What about a vigorous industry policy, the second Studwell requirement? Despite inheriting the usual disaster story of failed prestige projects from Sukarno, Soeharto was ready to have a go at 'picking winners'.

Cement, fertilizer, textiles, paper production, food processing and petroleum refining all fitted Indonesia's comparative advantage and made sense. Others were less defensible: Krakatau Steel, Tommy Soeharto's national car and Ibnu Sutowo's tankers.
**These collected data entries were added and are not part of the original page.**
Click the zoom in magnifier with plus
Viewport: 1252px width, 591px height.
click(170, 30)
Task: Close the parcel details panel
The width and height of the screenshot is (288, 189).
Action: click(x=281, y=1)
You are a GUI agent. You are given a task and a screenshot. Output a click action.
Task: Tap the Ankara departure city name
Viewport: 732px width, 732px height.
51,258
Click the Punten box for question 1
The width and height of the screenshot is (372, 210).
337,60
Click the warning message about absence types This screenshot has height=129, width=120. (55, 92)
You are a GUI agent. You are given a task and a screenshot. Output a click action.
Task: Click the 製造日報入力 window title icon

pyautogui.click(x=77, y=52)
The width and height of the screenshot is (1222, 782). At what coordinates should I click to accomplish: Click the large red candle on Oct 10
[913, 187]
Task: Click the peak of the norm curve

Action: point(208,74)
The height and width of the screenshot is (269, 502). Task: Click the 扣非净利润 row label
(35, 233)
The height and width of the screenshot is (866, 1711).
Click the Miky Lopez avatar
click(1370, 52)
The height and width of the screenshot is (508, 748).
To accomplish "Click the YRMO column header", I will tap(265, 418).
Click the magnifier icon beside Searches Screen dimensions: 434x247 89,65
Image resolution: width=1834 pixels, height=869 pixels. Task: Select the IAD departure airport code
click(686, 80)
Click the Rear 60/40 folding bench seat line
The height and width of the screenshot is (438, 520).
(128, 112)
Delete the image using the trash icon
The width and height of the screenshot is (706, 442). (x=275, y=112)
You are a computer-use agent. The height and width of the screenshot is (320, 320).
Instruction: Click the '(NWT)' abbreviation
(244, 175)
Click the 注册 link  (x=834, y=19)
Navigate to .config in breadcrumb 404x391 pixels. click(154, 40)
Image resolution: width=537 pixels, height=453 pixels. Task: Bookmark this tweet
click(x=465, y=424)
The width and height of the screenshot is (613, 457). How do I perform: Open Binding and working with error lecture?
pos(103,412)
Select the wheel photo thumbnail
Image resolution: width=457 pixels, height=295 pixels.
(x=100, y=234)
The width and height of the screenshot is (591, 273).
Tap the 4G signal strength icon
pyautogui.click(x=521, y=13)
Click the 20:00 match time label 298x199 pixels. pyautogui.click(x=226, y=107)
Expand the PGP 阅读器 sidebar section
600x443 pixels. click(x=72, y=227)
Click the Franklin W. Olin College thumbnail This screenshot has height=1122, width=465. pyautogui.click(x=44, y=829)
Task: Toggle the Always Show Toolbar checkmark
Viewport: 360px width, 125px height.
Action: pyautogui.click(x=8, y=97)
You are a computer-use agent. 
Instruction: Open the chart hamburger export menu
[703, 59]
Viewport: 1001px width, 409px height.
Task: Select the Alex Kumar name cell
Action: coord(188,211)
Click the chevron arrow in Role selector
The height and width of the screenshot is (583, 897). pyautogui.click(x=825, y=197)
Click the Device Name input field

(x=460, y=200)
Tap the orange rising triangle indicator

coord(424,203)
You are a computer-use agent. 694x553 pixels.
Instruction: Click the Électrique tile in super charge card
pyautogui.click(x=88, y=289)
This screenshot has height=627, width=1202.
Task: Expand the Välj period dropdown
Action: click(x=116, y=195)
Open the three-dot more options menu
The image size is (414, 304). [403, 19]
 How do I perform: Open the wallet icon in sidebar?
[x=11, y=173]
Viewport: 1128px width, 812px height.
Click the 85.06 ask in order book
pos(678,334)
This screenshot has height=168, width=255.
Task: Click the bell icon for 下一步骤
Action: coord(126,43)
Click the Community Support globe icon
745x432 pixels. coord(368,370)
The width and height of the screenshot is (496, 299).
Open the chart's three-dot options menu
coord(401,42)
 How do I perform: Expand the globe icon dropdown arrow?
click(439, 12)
Habibie's IPTN aeroplane fits the Studwell strategy and might have succeeded if it hadn't been stopped by the Asian crisis: ex-aeronautical engineer Habibie was well-qualified to lead this project, plane construction is quite labour-intensive (all those rivets) and the Indonesian archipelago needs lots of them (one airline recently ordered several hundred in one hit).

Whether IPTN would have succeeded is not the issue here: the point is that Indonesia, for better or worse, did try the sort of hot-house industrialisation Studwell advocates, and the IMF wasn't able to stop this, at least until the 1997 crisis. Planning retained a central role, just as Studwell wants, and state-owned enterprises did the government's bidding. Where Indonesia had comparative advantage, this often worked out well, and where the industry didn't suit Indonesia's attributes, generally it was a failure.

Indonesia's development experience doesn't fit the Studwell formula. Java's rice production has done well without relying on his key element of land reform, and industry policy based on domestic entrepreneurship has been tried without much success.

Governments attempting to steer the process of development need effective administrative capacity; in a follow-up post, I'll expand on the idea that market failure is common enough, but so too is government failure.